12. It is true that where an award is made by Lok Adalat in terms of a settlement arrived at between the parties, (which is duly signed by parties and annexed to the award of the Lok Adalat), it becomes final and binding on the parties to the settlement and becomes executable as if it is a decree of a civil court, and no appeal lies against it to any court. If any party wants to challenge such an award based on settlement, it can be done only by filing a petition under Article 226 and/or Article 227 of the Constitution, that too on very limited grounds. But where no compromise or settlement is signed by the parties and the order of the Lok Adalat does not refer to any settlement, but directs the respondent to either make payment if it agrees to the order, or approach the High Court for disposal of appeal on merits, if it does not agree, is not an award of the Lok Adalat. The question of challenging such an order in a petition under Article 227 does not arise. As already noticed, in such a situation, the High Court ought to have heard and disposed of the appeal on merits.
13. But the travails continued. In view of the order dated 11-9-2002 passed by the learned single Judge holding that a petition under Article 227 has to be filed to challenge the order of the Lok Adalat, the appellants filed a petition under Article 2,27. But the said petition was dismissed by another single Judge on the ground that the order of Lok Adalat passed on 3-8-2001 had attained finality as the objections to it were dismissed on 11-9-2002 and a petition under Article 227 was not maintainable to challenge the order of Lok Adalat.

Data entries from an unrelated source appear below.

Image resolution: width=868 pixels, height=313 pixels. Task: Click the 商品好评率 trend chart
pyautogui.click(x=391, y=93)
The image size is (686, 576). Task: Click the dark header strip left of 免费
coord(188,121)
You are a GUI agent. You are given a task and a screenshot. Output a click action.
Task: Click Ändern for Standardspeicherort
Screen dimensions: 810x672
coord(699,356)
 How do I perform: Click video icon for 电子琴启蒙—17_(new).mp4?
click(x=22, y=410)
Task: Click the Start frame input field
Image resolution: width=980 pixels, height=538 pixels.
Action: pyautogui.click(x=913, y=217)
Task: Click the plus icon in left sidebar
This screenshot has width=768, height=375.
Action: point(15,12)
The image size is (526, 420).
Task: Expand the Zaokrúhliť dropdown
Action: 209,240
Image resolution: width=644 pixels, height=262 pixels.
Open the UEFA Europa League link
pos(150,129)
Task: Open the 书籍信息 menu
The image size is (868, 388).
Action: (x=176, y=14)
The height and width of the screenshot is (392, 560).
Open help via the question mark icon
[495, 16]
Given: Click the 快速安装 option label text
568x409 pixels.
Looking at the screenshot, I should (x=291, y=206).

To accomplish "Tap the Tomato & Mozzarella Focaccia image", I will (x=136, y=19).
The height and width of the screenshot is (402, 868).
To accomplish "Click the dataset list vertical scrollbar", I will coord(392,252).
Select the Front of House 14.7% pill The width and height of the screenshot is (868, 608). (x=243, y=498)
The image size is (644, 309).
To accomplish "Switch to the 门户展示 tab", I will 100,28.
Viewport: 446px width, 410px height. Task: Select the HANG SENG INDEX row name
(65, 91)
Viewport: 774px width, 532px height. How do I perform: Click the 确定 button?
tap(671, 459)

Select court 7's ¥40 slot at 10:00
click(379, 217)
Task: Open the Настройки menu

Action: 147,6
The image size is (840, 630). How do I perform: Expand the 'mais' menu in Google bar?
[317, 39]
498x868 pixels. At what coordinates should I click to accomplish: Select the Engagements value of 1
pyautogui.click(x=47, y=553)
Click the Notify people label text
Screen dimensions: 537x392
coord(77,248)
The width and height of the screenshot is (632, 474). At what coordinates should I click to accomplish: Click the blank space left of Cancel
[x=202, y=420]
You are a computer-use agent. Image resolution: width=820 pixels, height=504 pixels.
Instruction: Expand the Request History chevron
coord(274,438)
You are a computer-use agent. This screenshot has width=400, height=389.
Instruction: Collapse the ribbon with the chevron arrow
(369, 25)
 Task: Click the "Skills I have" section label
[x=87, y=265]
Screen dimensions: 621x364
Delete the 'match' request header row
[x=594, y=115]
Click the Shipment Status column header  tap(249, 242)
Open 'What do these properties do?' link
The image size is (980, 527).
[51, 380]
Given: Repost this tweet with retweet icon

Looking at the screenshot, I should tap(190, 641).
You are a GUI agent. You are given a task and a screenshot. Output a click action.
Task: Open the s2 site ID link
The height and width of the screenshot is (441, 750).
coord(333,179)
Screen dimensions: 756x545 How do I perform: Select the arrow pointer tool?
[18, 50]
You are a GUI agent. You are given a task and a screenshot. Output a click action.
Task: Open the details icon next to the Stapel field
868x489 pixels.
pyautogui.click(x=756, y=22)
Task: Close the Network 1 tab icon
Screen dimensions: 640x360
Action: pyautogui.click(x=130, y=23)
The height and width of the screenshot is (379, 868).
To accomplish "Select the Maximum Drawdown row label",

He failed to notice that the order dated 3-8-2001 was neither a decision nor had it attained finality. He also failed to notice that the objections to the order were not rejected by the High Court after consideration on merits. He also overlooked the fact that the learned Judge who decided the appellants’ application, had directed that the order of the Lok Adalat should be challenged by filing a petition under Article 227. Be that as it may.
14. Thus we find that the Lok Adalat exercised a power/jurisdiction not vested in it. On the other hand, the High Court twice refused to exercise the jurisdiction vested in it, thereby denying justice and driving the appellants to this Court. In this process, a simple appeal by the legal heirs of the deceased for enhancement of compensation,has been tossed around and is pending for more than eight years, putting them to avoidable expense and harassment.
15. We therefore allow this appeal and quash the order dated 3-8-2001 of the Lok Adalat as also set aside the orders dated 11-9-2002 and 26-2-2003 of the High Court. As a consequence, the High Court shall hear and dispose of FAO No. 1549/1999 which continues to be pending on its record, on merits in accordance with law. The High Court is requested to dispose of the appeal expeditiously. Parties to bear their respective costs.